Thieves' Highway (Jules Dassin, 1949) A revenge story set in the wild and wooly world of wildcat truckers (also explored in A.I. Bezzerides' similarly themed They Drive By Night). Nick Garcos (Richard Conte) comes home after a big score and showers his family with presents. He's so full of himself that he doesn't notice the obvious: Dad's missing his legs (which makes the slippers he bought him a very poor choice). It seems while Nick was away, Dad got rooked on a vegetable run, taken for a long drunk, and had a bad crash in his dilapidated truck, crippling him.
Worldly-wise and hardened in combat, Nick decides on an assault on the man who crushed his dad's dreams, one Mike Figlia (Lee J. Cobb), a bad apple who'll spoil the whole bunch right down to the bottom of the barrell. He partners with the wild-catter who bought Pop's truck (the great Millard Mitchell) to deliver two loads of golden delicious to Figlia's produce wholesaler in San Fran'...if they can get through a gauntlet that includes duplicitous rival wild-catters, a truck with a bad universal (and not much good!), 36 hours straight on the road without any sleep, and worn tires (a sequence that Dassin turns into a thrilling montage of overlapping images).
Except for the loading of apples, all this takes place at night, and no one could dredge the dark as well as Jules Dassin (as he was always proud to announce, that's pronounced "Da-ssin," from the U.S.).
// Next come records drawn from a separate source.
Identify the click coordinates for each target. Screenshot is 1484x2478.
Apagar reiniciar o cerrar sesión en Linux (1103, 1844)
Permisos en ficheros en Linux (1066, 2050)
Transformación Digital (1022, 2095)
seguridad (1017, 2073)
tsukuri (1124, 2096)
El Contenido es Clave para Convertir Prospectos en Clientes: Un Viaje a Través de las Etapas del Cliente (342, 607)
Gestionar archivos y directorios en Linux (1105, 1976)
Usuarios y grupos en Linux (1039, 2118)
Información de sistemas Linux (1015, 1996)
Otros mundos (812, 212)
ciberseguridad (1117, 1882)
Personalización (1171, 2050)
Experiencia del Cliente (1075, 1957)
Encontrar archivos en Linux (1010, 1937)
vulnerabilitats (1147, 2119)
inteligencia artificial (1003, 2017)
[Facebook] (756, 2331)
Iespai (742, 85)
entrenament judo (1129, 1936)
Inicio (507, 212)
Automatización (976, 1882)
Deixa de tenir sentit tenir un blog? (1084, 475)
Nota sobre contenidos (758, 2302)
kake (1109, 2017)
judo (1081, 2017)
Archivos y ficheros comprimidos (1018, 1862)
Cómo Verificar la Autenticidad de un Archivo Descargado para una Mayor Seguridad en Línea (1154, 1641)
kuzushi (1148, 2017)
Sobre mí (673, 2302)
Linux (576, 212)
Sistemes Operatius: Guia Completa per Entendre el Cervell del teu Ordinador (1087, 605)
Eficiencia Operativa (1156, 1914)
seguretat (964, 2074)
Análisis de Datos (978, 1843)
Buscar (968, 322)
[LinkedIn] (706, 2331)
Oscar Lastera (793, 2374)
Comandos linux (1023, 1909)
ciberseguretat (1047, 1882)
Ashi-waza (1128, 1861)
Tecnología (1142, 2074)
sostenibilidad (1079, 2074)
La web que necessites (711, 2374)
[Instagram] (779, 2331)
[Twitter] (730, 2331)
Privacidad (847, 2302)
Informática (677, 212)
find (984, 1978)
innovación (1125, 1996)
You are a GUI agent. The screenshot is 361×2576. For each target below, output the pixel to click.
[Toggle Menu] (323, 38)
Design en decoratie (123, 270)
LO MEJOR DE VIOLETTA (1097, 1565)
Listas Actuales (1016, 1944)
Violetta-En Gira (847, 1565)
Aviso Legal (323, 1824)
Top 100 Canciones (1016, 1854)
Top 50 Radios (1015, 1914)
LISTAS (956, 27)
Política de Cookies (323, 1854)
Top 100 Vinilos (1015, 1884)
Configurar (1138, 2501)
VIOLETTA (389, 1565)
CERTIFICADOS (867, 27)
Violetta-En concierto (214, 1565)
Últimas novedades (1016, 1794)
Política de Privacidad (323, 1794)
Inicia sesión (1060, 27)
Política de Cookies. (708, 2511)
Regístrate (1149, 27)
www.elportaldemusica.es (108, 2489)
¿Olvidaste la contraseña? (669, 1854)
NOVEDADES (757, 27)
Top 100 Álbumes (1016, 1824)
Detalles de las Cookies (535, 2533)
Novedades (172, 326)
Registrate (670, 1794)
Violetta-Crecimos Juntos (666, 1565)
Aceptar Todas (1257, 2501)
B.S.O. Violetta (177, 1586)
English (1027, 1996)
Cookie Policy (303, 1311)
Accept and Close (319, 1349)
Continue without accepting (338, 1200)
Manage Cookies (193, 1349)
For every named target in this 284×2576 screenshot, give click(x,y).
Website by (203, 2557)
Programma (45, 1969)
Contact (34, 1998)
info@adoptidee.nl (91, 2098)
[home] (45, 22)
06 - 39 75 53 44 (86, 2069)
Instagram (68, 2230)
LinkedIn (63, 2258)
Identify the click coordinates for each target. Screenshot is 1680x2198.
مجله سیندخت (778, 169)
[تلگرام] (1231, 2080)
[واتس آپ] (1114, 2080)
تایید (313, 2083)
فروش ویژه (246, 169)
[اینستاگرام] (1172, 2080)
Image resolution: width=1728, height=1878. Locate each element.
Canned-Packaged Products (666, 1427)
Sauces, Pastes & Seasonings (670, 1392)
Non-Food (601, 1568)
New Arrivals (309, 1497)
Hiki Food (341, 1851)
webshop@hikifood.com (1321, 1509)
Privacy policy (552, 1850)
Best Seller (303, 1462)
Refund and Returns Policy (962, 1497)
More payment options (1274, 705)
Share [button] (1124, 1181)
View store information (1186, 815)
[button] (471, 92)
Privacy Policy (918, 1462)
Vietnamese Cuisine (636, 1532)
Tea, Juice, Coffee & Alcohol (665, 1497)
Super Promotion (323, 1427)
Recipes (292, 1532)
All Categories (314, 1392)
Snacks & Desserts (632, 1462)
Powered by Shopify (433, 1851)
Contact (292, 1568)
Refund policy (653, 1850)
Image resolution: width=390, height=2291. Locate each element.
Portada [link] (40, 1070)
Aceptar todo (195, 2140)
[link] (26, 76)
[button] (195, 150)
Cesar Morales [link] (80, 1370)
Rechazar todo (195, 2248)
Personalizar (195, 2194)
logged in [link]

Dassin always had a flair for the street and the twisted culture of film noir, and Thieves Highway is gritty and street-smart: no one in this movie is naive or innocent, everybody has an agenda or an angle, and Nick has to keep his head on straight (tough to do with a neck injury received when a truck collapsed on him while changing a tire), whether negotiating with Figlia or dealing with the street-frail (Valentina Cortese) hired by Figlia to entertain Nick while he works the angles.
It's an education, one that toughens Nick up and makes him see that there's more than what he imagined in his existence before. Sure, he's earned a living and survived the war, but... It's one thing to avoid death, it's quite another to embrace life.